In the given example, the coil array is actually placed in such a way that part of it is inside the body coil (calibration work) and another part is outside the body coil (calibration easily fails). Fig. 9 and 10 below show a detailed sketch of one coil element 900. Each coil element 900 is equipped with at least one photodiode 115 that detects ambient light. The diode can be placed in the center of the corresponding coil element 900, or when the coil is small enough, it can be placed on the preamplifier or ADC PCB. Optionally, a lens 1002 and fiber 1000 may be used to pick up light at a first location while placing a detector at another location.

Typically the coil cover is made of a translucent material so that the detector can be hidden under the coil cover. The AD conversion of the detector signals can be done as part of the digital coil infrastructure.

Figure 9 illustrates an example of a receive magnetic resonance imaging coil 114. The receive magnetic resonance imaging coil includes one or more coil elements 900 and a preamplifier 902. The ambient light sensor 115 is shown mounted within or around the coil element 900. The ambient light sensor 115 will be mounted such that it can measure ambient light exposed on the surface of the receiving magnetic resonance imaging coil 114.

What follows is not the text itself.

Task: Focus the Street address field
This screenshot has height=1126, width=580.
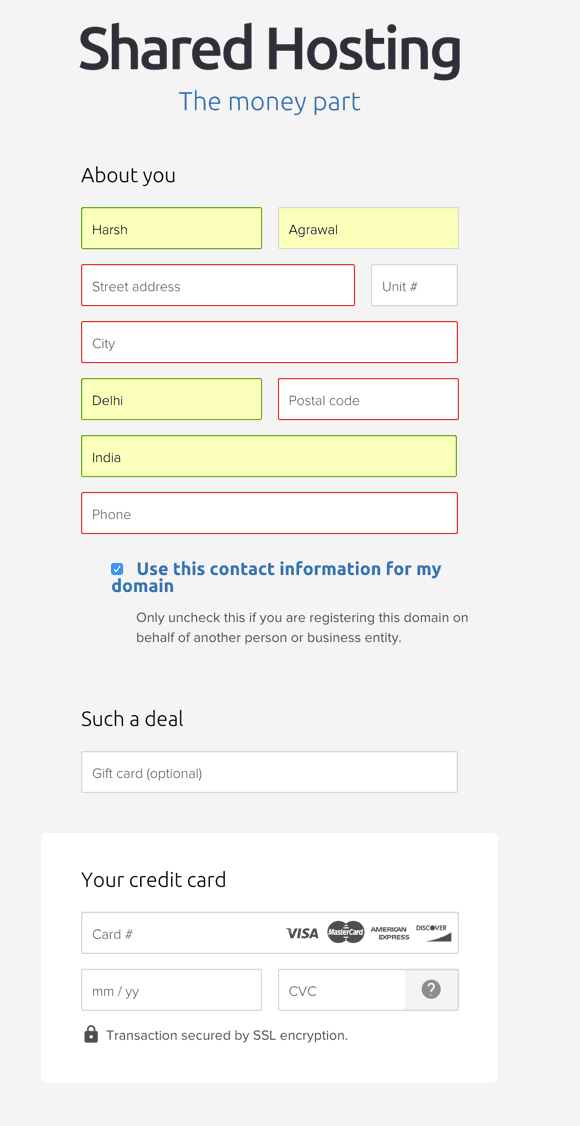Action: coord(218,285)
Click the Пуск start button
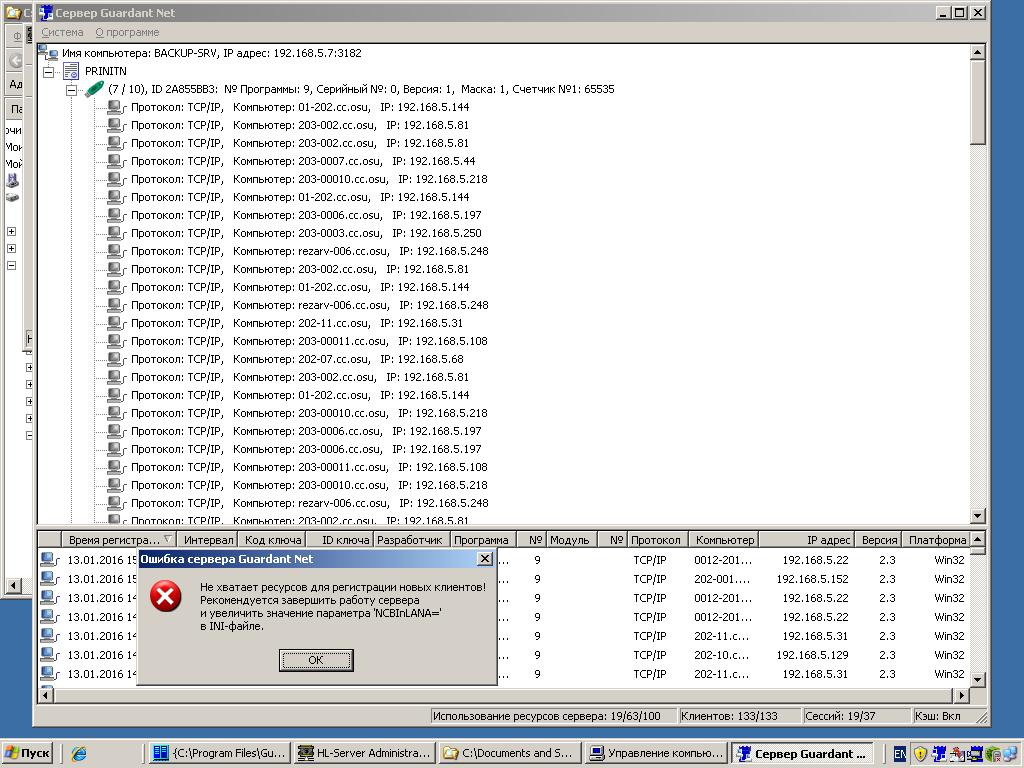Screen dimensions: 1024x768 28,754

Figure 10 shows a further example of a receive magnetic resonance imaging coil. In this example, the ambient light sensor 115 is attached or mounted to the preamplifier 902. This has the advantage of removing the electronics from the coil element 900. To allow light to reach the ambient light sensor 115, the optical fiber 100 is coupled to a lens 1002 mounted on the surface of the receiving magnetic resonance imaging coil 114. Only a single sensor 115 and optical fiber 1000 are shown, but in this way a greater number of sensors 115 may be incorporated without interfering with the measurements made by the receive magnetic resonance imaging coil 114. This may, for example, allow the position and orientation of the receive magnetic resonance imaging coil 114 to be determined more accurately.

The actual encoding of the light can be done (for example only) by:

different colours (warm and cold white)

Light of different intensity over time (e.g. 200Hz oscillating ceiling lamp versus 100Hz bore lamp, modulation invisible to the human eye)

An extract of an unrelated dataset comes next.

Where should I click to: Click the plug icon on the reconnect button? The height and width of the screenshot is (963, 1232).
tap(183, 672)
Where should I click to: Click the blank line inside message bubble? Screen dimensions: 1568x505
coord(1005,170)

Intensity of one component of light over time (RGB LED)

When the coil is moved into the bore, it will detect the corresponding change in the optical properties and report it to the back end.

If the current illumination in the ceiling light and the current bore light produce different types of light, the example can be implemented without changing these lights or installing additional lights.

However, the normalization of the illumination simplifies the detection of the position, in particular the definition of the detector technology and the threshold values.

In further advance, the bore light near the service end and the bore light at the patient end also emit differently coded light. This allows positioning of the coil along the bore.

While the invention has been illustrated and described in detail in the drawings and foregoing description, such illustration and description are to be considered illustrative or exemplary and not restrictive; the invention is not limited to the disclosed embodiments.

Other variations to the disclosed embodiments can be understood and effected by those skilled in the art in practicing the claimed invention, from a study of the drawings, the disclosure, and the appended claims. In the claims, the word "comprising" does not exclude other elements or steps, and the word "a" or "an" does not exclude a plurality. A single processor or other unit may fulfill the functions of several items recited in the claims. Although some measures are recited in mutually different dependent claims, this does not indicate that a combination of these measures cannot be used to advantage. A computer program may be stored/distributed on a suitable medium, such as an optical storage medium or a solid-state medium supplied together with or as part of other hardware, but may also be distributed in other forms, such as via the internet or other wired or wireless telecommunication systems. Any reference signs in the claims shall not be construed as limiting the scope.